Mammalian spermatozoa, like sea-urchin spermatozoa, appear to sense the chemoattractant gradient temporally (comparing receptor occupancy over time) rather than spatially (comparing receptor occupancy over space). This is because the establishment of a temporal gradient in the absence of spatial gradient, achieved by mixing human spermatozoa with a chemoattractant or by photorelease of a chemoattractant from its caged compound, results in delayed transient changes in swimming behavior that involve increased frequency of turns and hyperactivation events. On the basis of these observations and the finding that the level of hyperactivation events is reduced when chemotactically responsive spermatozoa swim in a spatial chemoattractant gradient it was proposed that turns and hyperactivation events are suppressed when capacitated spermatozoa swim up a chemoattractant gradient, and vice versa when they swim down a gradient. In other words, human spermatozoa approach chemoattractants by modulating the frequency of turns and hyperactivation events, similarly to Escherichia coli bacteria.

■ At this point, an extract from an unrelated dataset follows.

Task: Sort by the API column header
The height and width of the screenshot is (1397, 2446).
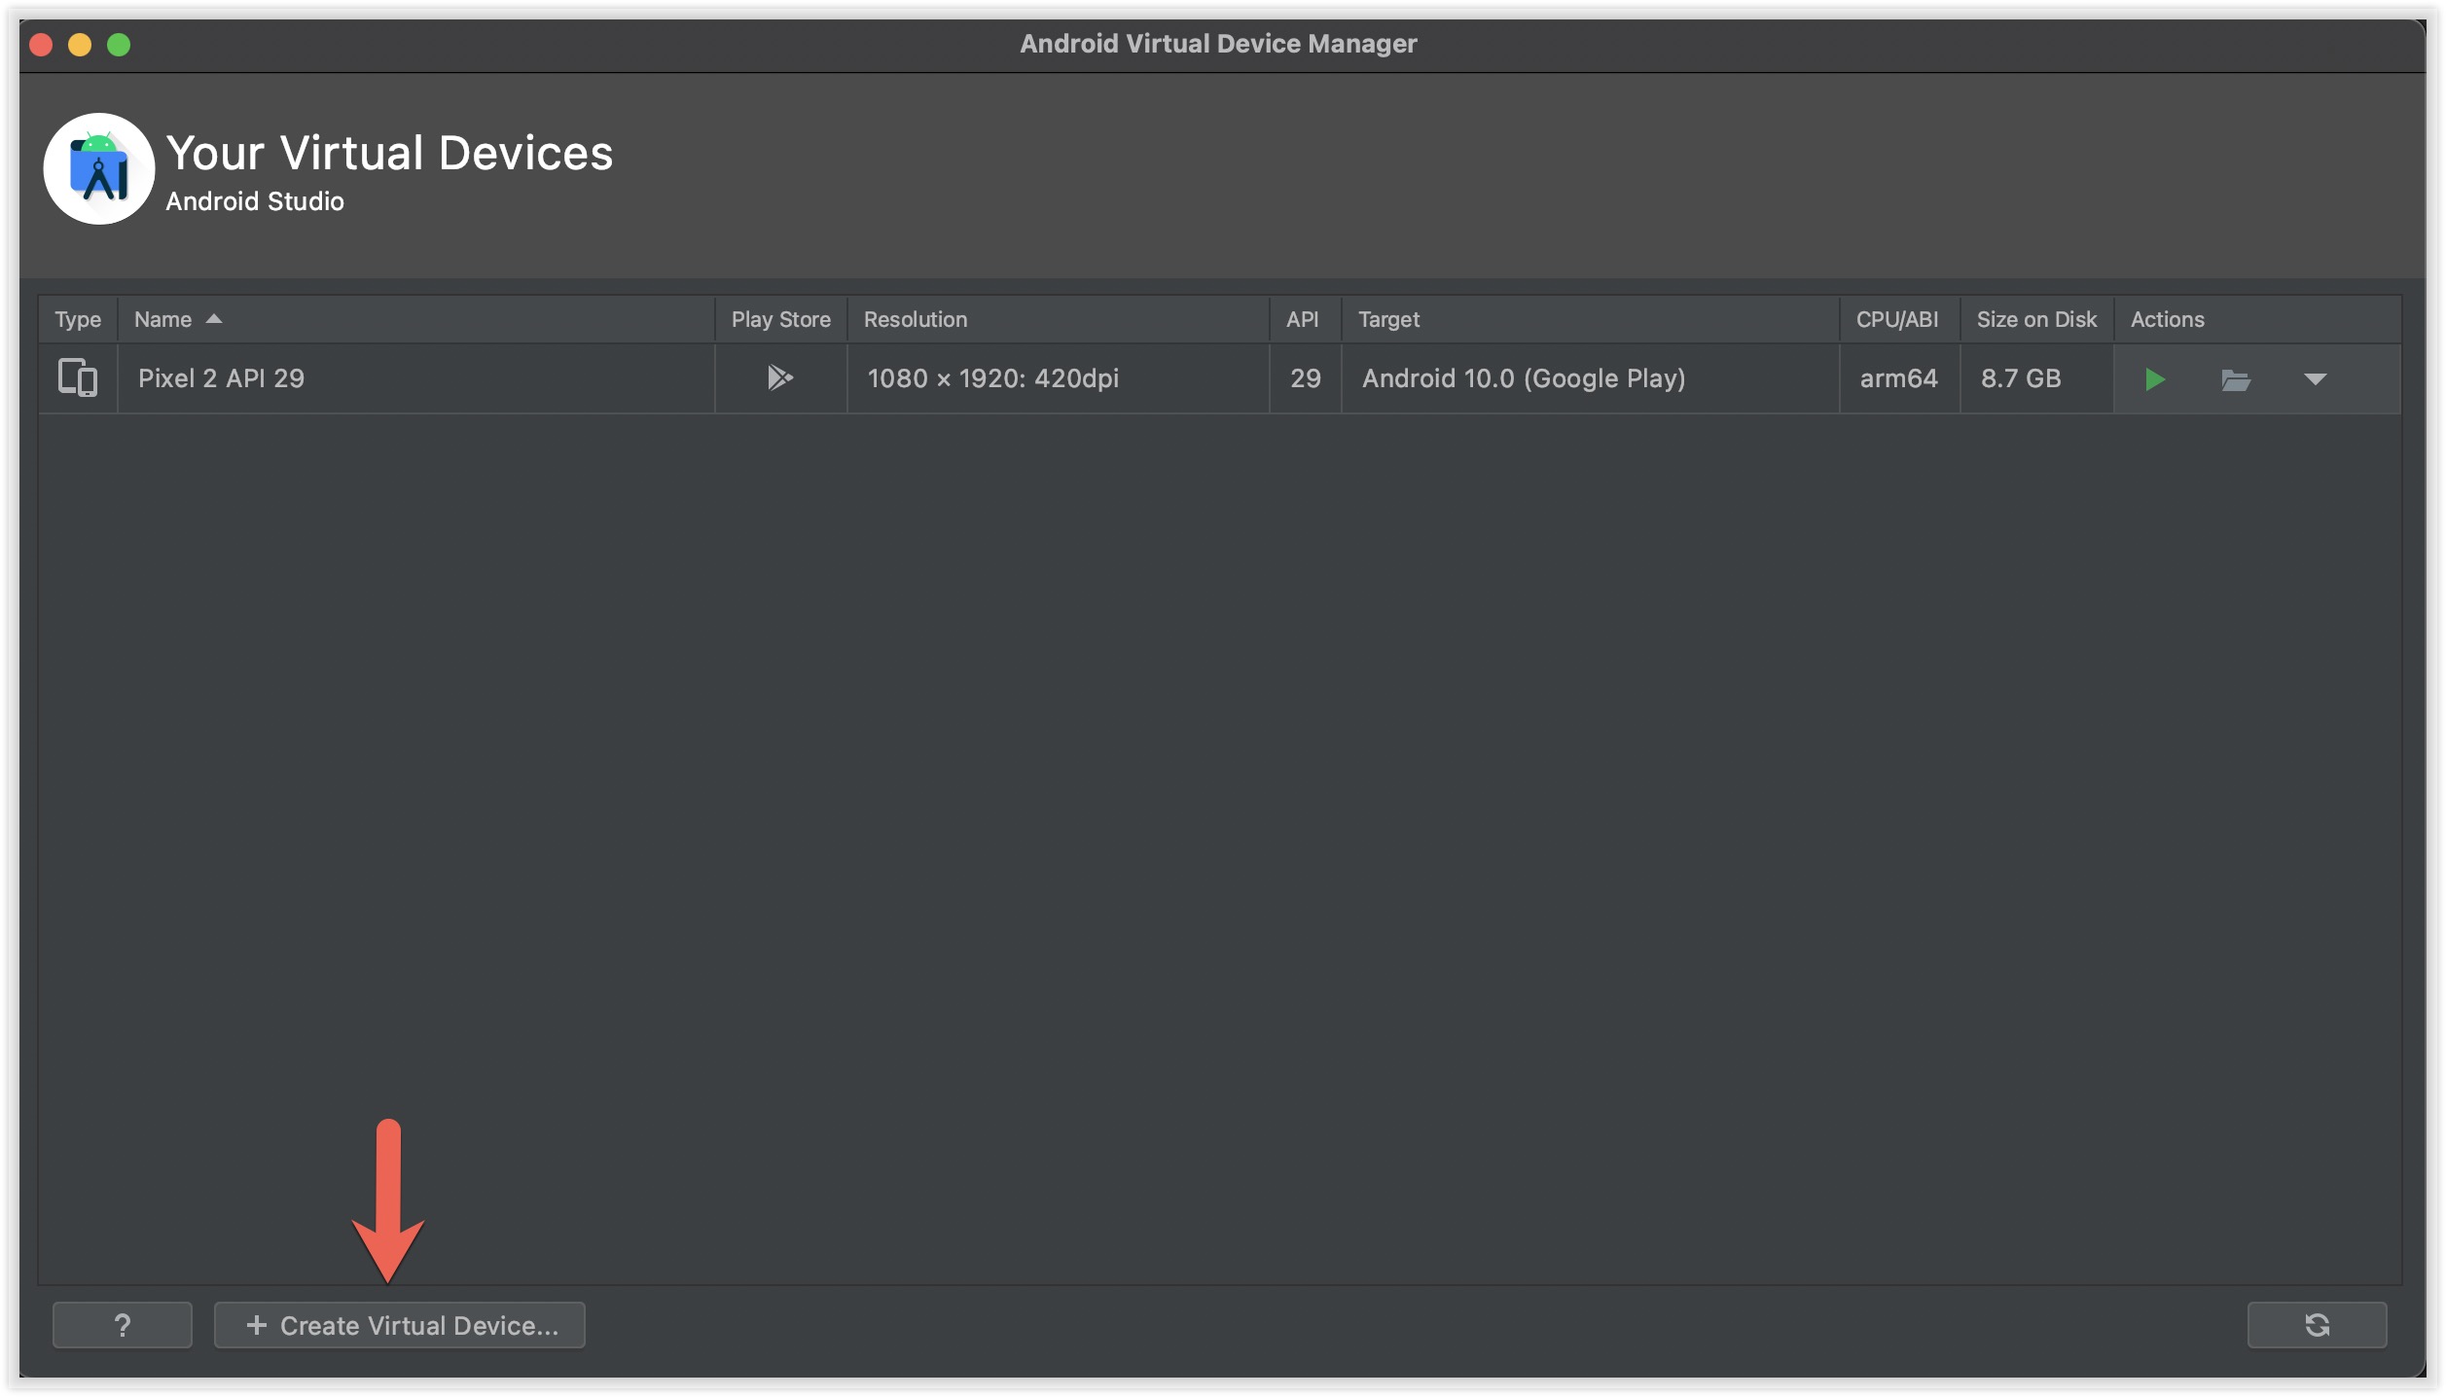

=== Molecular mechanism ===

As in non-mammalian species, the end signal in chemotaxis for changing the direction of swimming is Ca^{2+}. The discovery of progesterone as a chemoattractant led to the identification of its receptor on the sperm surface – CatSper, a Ca^{2+} channel present exclusively in the tail of mammalian spermatozoa. (Note, though, that progesterone only stimulates human CatSper but not mouse CatSper. Consistently, sperm chemotaxis to progesterone was not found in mice.) However, the molecular steps subsequent to CatSper activation by progesterone are obscure, though the involvement of trans-membrane adenylyl cyclase, cAMP and protein kinase A as well as soluble guanylyl cyclase, cGMP, inositol trisphosphate receptor and store-operated Ca^{2+} channel was proposed.

=== Physiology ===

Chemotaxis is a short-range guidance mechanism. As such, it can guide spermatozoa for short distances only, estimated at the order of millimeters. It is, therefore, believed that, in mammals, sperm chemotaxis occurs in the oviduct, close to the oocyte. First spermatozoa may be chemotactically guided to the oocyte-cumulus complex by the gradient of progesterone, secreted from the cumulus cells. In addition, progesterone may inwardly guide spermatozoa, already present within the periphery of the cumulus oophorus. Spermatozoa that are already deep within the cumulus oophorus may sense the more potent chemoattractant that is secreted from the oocyte and chemotactically guide themselves to the oocyte according to the gradient of this chemoattractant. It should be borne in mind, however, that this scenario may be an oversimplification. In view of the increasing number of different chemoattractants that are being discovered, the physiology of chemotaxis in vivo might be much more complex.